Written task 1: List every Registry key or subkey name that the offline Registry editing text mentions.
=== Selected extract ===
After you gain access to the original installation's Registry hive files, you're ready to begin offline editing. Although you're probably familiar with NT's Registry editors, you might not know that you can use them to open Registry hive files on other NT installations or alternate Registry sets from the same installation. To edit Registry hive files offline, open regedt32.exe (regedit.exe doesn't support loading native Registry hive files offline), highlight the HKEY_LOCAL_MACHINE root key, and select the Load Hive option in the Registry menu to locate the hive file you want to bring into the Registry editor. In this case, you want to change a service or driver's startup type, and NT stores this information in the SYSTEM hive. After you locate and select the file, the system will prompt you to provide a key name for the hive file contents, as Screen 2 shows. This activity doesn't modify the original hive file's name, nor does it permanently affect the Registry of the local installation you're booted under. In addition, the name you choose doesn't matter because the Registry editor will use the name only as a temporary Registry branch that contains the data of the original Registry hive file. After you provide a key name, it will appear in the HKEY_LOCAL_MACHINE window.
At this point, you're editing the SYSTEM hive from your original NT installation, and you can resolve your startup failure. As with any Registry editing session, back up the hive file you're working with before you edit. When you open your new key, SYSTEM2 in my example, the display is slightly different from what you usually see under the SYSTEM key. Most notably, the only ControlSet subkeys available are ControlSetxxx keys, where xxx is a number such as 001. The display doesn't exhibit the CurrentControlSet subkey that you usually see when editing the live Registry of a local machine. The display doesn't show CurrentControlSet because it's an alias for the control set that loaded when NT booted.
===
Written task 2: In the data records, rewrite the stretch from the line containing "Image resolution: width=561" through the end of the records, changing "Copier" to "Scanner" and keeping everything else the same.
=== Provided records ===
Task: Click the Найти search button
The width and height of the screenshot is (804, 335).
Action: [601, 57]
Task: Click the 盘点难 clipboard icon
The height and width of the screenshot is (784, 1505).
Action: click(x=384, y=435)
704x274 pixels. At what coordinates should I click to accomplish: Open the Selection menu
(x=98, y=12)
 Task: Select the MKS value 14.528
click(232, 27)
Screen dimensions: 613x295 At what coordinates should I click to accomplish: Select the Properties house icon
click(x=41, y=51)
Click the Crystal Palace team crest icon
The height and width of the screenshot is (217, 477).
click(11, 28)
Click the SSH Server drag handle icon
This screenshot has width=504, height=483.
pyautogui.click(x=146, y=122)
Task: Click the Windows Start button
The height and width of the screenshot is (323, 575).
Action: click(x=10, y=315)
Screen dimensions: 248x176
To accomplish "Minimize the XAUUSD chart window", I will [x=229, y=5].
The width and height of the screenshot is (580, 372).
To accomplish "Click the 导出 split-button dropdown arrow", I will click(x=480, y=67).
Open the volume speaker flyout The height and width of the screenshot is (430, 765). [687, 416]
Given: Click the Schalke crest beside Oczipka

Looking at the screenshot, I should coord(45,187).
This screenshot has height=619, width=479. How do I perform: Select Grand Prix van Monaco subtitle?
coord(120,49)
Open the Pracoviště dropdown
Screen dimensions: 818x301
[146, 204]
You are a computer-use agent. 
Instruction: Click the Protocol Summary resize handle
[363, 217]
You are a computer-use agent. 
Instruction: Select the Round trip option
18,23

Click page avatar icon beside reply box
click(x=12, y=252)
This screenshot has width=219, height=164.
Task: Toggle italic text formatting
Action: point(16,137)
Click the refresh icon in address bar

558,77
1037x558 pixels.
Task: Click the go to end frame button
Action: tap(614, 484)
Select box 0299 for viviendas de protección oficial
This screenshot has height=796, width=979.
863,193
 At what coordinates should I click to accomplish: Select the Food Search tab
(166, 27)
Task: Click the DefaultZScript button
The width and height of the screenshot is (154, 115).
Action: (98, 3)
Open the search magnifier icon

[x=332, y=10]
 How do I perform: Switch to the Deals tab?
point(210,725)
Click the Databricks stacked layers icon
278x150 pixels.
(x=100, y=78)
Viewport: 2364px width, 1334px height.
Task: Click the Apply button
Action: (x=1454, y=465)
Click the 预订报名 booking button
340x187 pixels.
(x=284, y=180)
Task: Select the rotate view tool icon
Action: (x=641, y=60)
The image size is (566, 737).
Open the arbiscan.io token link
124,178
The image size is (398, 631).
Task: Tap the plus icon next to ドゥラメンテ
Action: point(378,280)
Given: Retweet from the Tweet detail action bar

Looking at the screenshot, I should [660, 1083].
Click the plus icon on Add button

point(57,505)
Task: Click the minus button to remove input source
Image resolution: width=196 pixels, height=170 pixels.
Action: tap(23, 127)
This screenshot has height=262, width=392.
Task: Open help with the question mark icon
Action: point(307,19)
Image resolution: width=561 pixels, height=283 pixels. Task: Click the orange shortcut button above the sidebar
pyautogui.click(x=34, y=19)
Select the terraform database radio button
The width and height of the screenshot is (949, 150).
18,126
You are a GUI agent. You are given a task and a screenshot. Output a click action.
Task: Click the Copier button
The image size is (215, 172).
===
Written answer 1: HKEY_LOCAL_MACHINE, SYSTEM, SYSTEM2, ControlSetxxx, CurrentControlSet

Written answer 2:
Image resolution: width=561 pixels, height=283 pixels. Task: Click the orange shortcut button above the sidebar
pyautogui.click(x=34, y=19)
Select the terraform database radio button
The width and height of the screenshot is (949, 150).
18,126
You are a GUI agent. You are given a task and a screenshot. Output a click action.
Task: Click the Scanner button
The image size is (215, 172).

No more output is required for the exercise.